Easy life with Metaflow for data scientists

Dmytro Vedetskyi
DevOops World … and the Universe
6 min readApr 5, 2021

Overview

We’re going to review one of the modern and simple solutions for scientists that makes life easier for developers as well as for DevOps engineers.

Let’s start the discussion about Metaflow, so Metaflow is…

Metaflow is a human-friendly Python library that helps scientists and engineers to build and manage real-life data science projects. Metaflow was originally developed at Netflix to boost productivity of data scientists who work on a wide variety of projects from classical statistics to state-of-the-art deep learning.

Metaflow provides a unified API to the infrastructure stack that is required to execute data science projects, from prototype to production.

Architecture Diagram

Library uses some of the components that help to execute Metaflow jobs easier on the Local machine and AWS.
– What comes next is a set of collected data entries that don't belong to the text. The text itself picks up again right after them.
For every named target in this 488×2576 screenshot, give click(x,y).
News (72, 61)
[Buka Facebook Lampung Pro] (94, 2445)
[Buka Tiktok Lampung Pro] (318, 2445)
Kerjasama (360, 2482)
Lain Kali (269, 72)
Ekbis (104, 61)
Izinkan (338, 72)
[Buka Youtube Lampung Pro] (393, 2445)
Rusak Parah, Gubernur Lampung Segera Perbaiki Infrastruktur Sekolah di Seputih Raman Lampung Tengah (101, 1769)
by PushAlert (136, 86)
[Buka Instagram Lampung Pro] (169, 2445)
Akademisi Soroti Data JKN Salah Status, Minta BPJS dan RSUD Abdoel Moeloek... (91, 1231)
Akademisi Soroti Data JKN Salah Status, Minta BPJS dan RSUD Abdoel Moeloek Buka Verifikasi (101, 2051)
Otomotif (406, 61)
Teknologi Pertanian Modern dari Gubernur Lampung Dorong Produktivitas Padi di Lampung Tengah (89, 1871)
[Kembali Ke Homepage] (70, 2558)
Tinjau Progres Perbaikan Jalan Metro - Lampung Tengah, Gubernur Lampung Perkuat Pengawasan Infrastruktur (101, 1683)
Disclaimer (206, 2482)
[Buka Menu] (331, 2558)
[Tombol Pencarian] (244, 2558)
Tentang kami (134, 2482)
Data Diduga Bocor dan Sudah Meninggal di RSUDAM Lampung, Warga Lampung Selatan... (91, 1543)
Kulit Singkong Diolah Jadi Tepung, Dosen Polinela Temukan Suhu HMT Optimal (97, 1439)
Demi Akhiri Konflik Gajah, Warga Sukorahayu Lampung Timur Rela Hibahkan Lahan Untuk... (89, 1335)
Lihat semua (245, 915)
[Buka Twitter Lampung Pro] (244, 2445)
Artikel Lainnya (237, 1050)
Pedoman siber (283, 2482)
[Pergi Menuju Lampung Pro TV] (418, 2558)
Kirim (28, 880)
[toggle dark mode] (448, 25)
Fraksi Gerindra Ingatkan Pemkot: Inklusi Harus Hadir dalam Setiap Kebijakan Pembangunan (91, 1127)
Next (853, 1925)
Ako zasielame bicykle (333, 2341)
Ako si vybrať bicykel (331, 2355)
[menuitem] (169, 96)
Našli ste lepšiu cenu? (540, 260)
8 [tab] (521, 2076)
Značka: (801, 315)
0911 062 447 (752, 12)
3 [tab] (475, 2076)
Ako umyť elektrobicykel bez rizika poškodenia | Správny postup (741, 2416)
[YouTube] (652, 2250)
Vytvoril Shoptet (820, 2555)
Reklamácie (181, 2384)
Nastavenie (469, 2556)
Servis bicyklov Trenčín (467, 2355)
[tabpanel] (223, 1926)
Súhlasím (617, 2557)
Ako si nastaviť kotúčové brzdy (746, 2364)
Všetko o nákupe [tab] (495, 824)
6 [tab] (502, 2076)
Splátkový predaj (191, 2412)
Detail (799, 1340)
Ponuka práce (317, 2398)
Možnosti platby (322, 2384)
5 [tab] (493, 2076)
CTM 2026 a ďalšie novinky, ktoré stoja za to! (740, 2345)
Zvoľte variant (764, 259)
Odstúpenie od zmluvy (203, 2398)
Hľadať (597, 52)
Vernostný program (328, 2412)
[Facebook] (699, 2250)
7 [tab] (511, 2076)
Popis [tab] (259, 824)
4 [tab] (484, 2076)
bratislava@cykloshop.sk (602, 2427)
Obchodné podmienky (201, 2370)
Here is the list of the components used by Metaflow:

+============+==================+==============================+
| Service | Local | AWS |
+============+==================+==============================+
| Datastore | Local Directory | S3 |
+------------+------------------+------------------------------+
| Compute | Local Process | Batch |
+------------+------------------+------------------------------+
| Metadata | Local Directory | Fargate + RDS |
+------------+------------------+------------------------------+
| Notebooks | Local Notebook | Magemaker Notebooks |
+------------+------------------+------------------------------+
| Scheduling | - | Step Functions + EventBridge |
+------------+------------------+------------------------------+

Datastore

Datastore is a repository with centralized data for entire data that’s leveraged by and Metaflow generated flows. Data artifacts are stored in a local directory when local mode is used . Metaflow can integrate with Amazon S3 for cloud-scale storage so that you can process and persist bigger amounts of data easier.

Compute

Steps in the flow Metaflow framework executes in local mode as a separate local process. Bigger workloads which need resources that might be unavailable on a laptop (think GPUs or 128s of GBs of RAM), AWS Batch integrates with Metaflow to seamlessly run each step of the flow as a (or many) separate AWS Batch job(s) independently.

Metadata

Entire flow executions keep track of centralized places by Metaflow ships with a tiny Metaflow service.This metadata service is not necessarily needed. Metaflow has the ability to use a local directory to check all executions from your local laptop, even if you are using Amazon S3 as datastore or AWS Batch for compute. At Netflix, all executions are logged in the metaflow service and all data artifacts are stored in Amazon S3, so that any data scientist can interface with anybody’s work via the client and collaborate fruitfully. A centralized metaflow service along with a data store like Amazon S3 makes it easy for data scientists to use hosted notebooks to easily set-up dashboards to monitor their flows.

Notebooks

Netflix is a big fan of Notebooks. With the help of Metaflow, users can create custom dashboards to monitor the execution of their Metaflow flows and track how their models are behaving in a very seamless manner. It can be done on their laptops with a local notebook or in the cloud with a hosted notebook solution. One such hosted solution is Sagemaker Notebooks by AWS. For those notebooks which are hosted in the cloud, you would want to ensure that you have configured the metaflow service and are using Amazon S3 for datastore.

Scheduling

Metaflow helps users to develop, prototype and execute flows from their laptops that can scale easily by leveraging elastic storage and compute capabilities in the cloud. It happens quite often when these flows need to be run autonomously without any user participation. Metaflow makes it simpler to move the flow execution from Metaflow to AWS Step Functions to leverage all the feature sets that you get from a production grade scheduler — high availability, monitoring, reliability, etc. As a big advantage, with AWS EventBridge, users can set up triggers to execute these flows on a schedule automatically.

Deployment type

The easiest way to deploy Metaflow is to use AWS CloudFormation file that has ability to deploy Metaflow Cluster and provides API Url for executing jobs.

Executing jobs

Jobs Execution can be done from your local machine and through the CI/CD tool.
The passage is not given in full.